Source IP validation (prevent spoofing)

Traffic scrubbing centers

#### DDoS Mitigation Services

Cloudflare, Akamai, AWS Shield

Absorb attack traffic before reaching your servers

Global capacity to withstand large attacks

Best Practices for DNS Resilience

Use Multiple DNS Providers

Primary provider: Cloudflare

Secondary provider: AWS Route 53

If one is attacked/down, other continues serving

Different infrastructure reduces single point of failure

Implement DNSSEC

Protects against DNS spoofing/cache poisoning

Maintains integrity during attacks

Build trust even under attack conditions

Monitor DNS Performance

Real-time query rates

Response times

NXDOMAIN percentages

Geographic distribution of queries

Error rates

Tools: Grafana + Prometheus, Datadog, AWS CloudWatch

Regular Capacity Testing

Load testing: Can infrastructure handle 10x traffic?

Failover testing: Do secondary providers activate correctly?

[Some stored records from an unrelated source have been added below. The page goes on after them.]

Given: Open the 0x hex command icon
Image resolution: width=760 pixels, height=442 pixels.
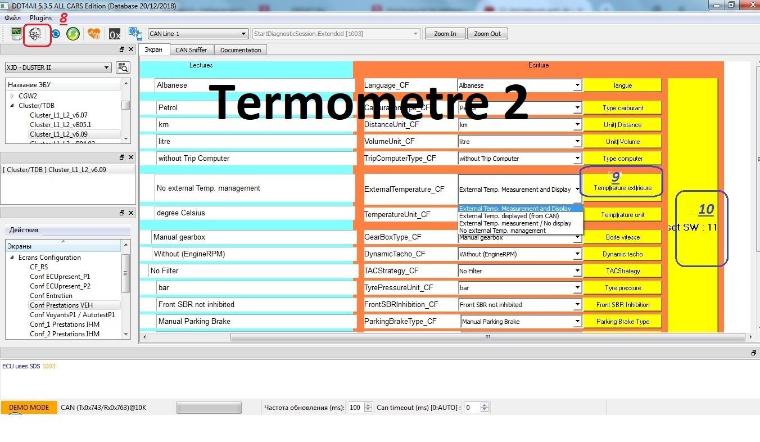Looking at the screenshot, I should [x=115, y=34].
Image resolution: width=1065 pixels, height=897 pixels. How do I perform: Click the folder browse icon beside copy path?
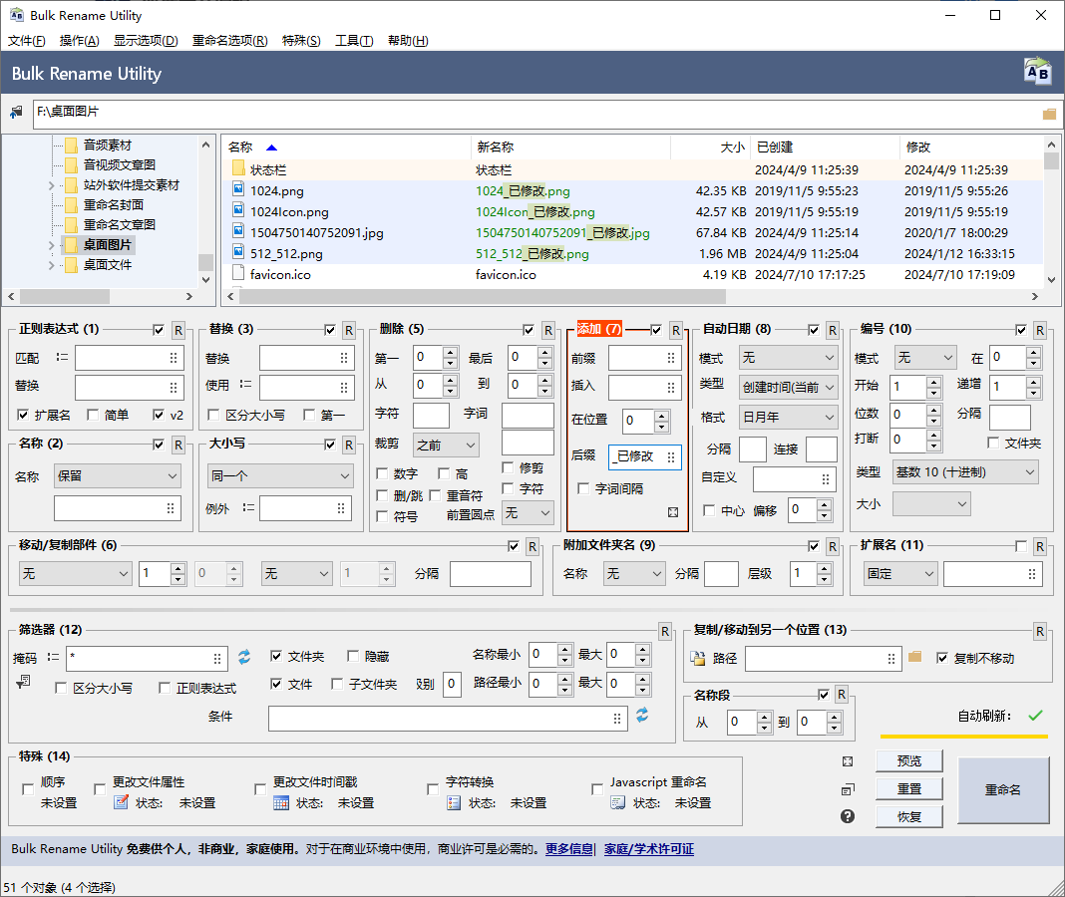tap(914, 657)
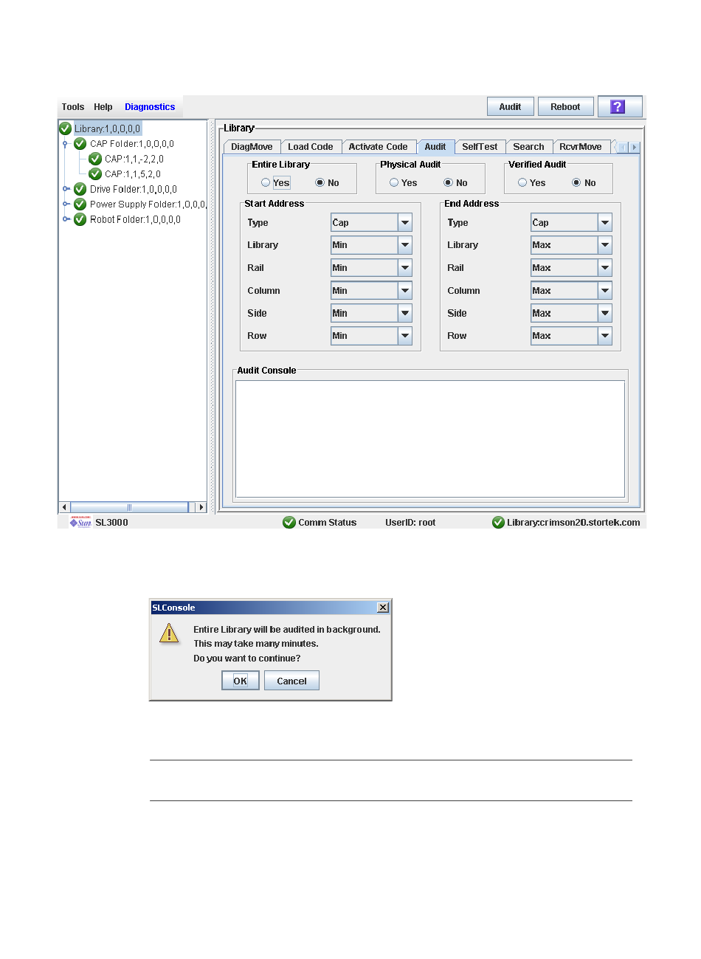Click the Drive Folder green check icon

[x=80, y=189]
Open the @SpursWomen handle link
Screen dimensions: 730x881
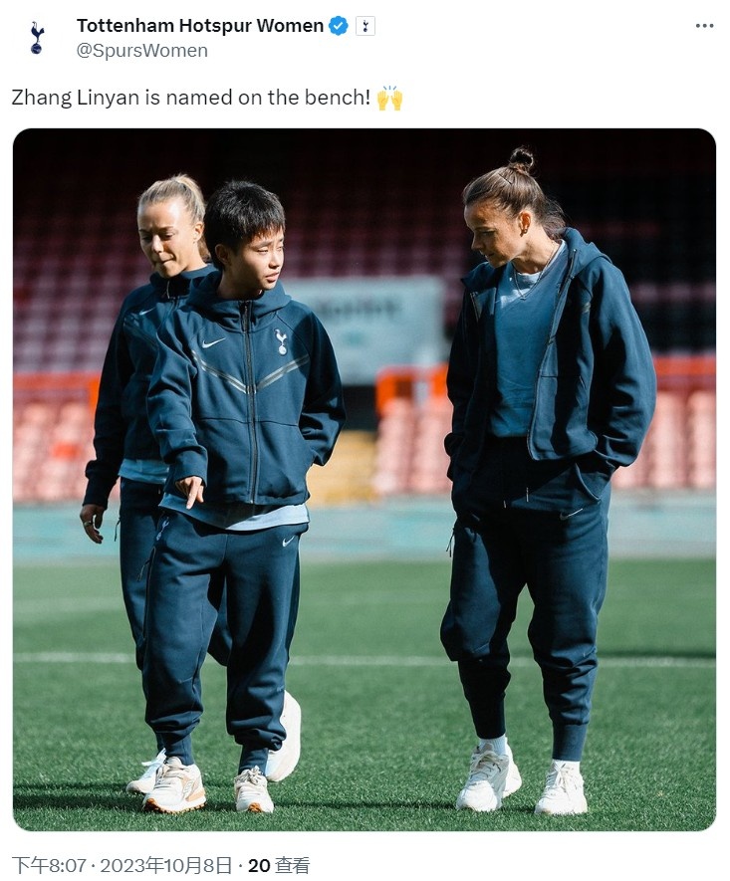pyautogui.click(x=142, y=51)
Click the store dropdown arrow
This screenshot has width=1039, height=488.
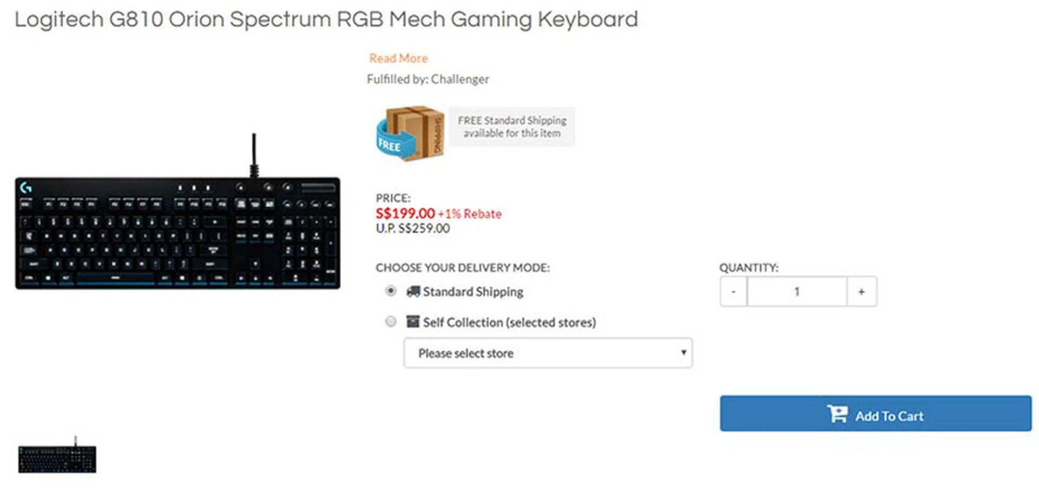pos(683,353)
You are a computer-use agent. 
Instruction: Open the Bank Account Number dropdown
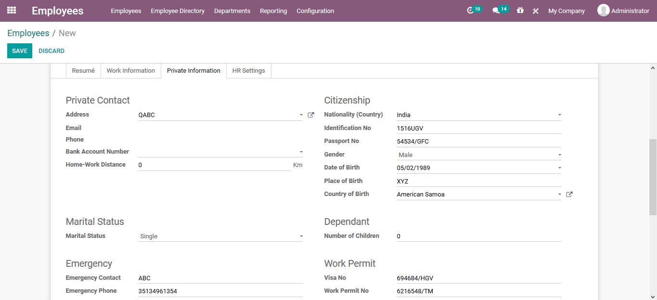pos(301,152)
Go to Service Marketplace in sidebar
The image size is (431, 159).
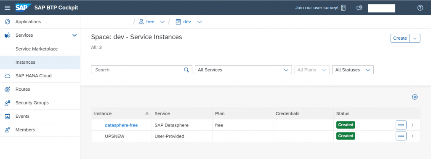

Attack simulation: Test mitigation strategies

Disable Recursion on Authoritative Servers

# BIND

recursion no;

Authoritative nameservers should not act as recursive resolvers.

Restrict Zone Transfers

# BIND

allow-transfer { 10.0.0.2; 10.0.0.3; }; # Only specific slaves

Prevent attackers from dumping entire zone.

Keep Software Updated

Regularly update DNS server software

Patch known vulnerabilities

Subscribe to security advisories

Responding to Active DNS Flood Attack

Immediate Actions

1. Verify attack is occurring

# Check query rate

rndc status

# Check load

top

2. Enable rate limiting

# BIND: Enable RRL if not already active

rndc addzone rate-limit

3. Contact DDoS mitigation provider

- Activate scrubbing services

- Redirect traffic through mitigation network

4. Analyze attack patterns

# Top query types

grep "query" /var/log/named/queries.log | awk '{print $6}' | sort | uniq -c | sort -rn | head -20

# Top queried domains

grep "query" /var/log/named/queries.log | awk '{print $7}' | sort | uniq -c | sort -rn | head -20

5. Block obvious attack sources

# Identify top source IPs

grep "query" /var/log/named/queries.log | awk '{print $5}' | cut -d# -f1 | sort | uniq -c | sort -rn | head -50

# Block at firewall

iptables -A INPUT -s ATTACKER_IP -j DROP

Medium-Term Actions

1. Scale infrastructure

- Add more nameserver capacity

- Distribute via anycast if not already

2. Implement additional filtering

- Block query patterns specific to attack

- Whitelist known-good sources

3. Coordinate with providers

- ISP/hosting provider

- DNS provider

- DDoS mitigation service

4. Document attack

- Packet captures

- Logs

- Traffic graphs

- For post-incident analysis and legal purposes

Post-Attack Analysis

1. Review effectiveness of mitigations

2. Identify infrastructure weaknesses

3. Update incident response procedures

4. Consider long-term improvements (multi-provider DNS, larger capacity)

Legal and Reporting

Report to Authorities

Evidence Collection

# Packet captures

tcpdump -i eth0 -w dns-attack.pcap port 53

# Full query logs

tar -czf attack-logs-$(date +%Y%m%d).tar.gz /var/log/named/

# Traffic graphs/screenshots

# System resource usage

DNS flood attacks are a serious threat to online services, but with proper infrastructure, monitoring, and mitigation strategies, their impact can be minimized.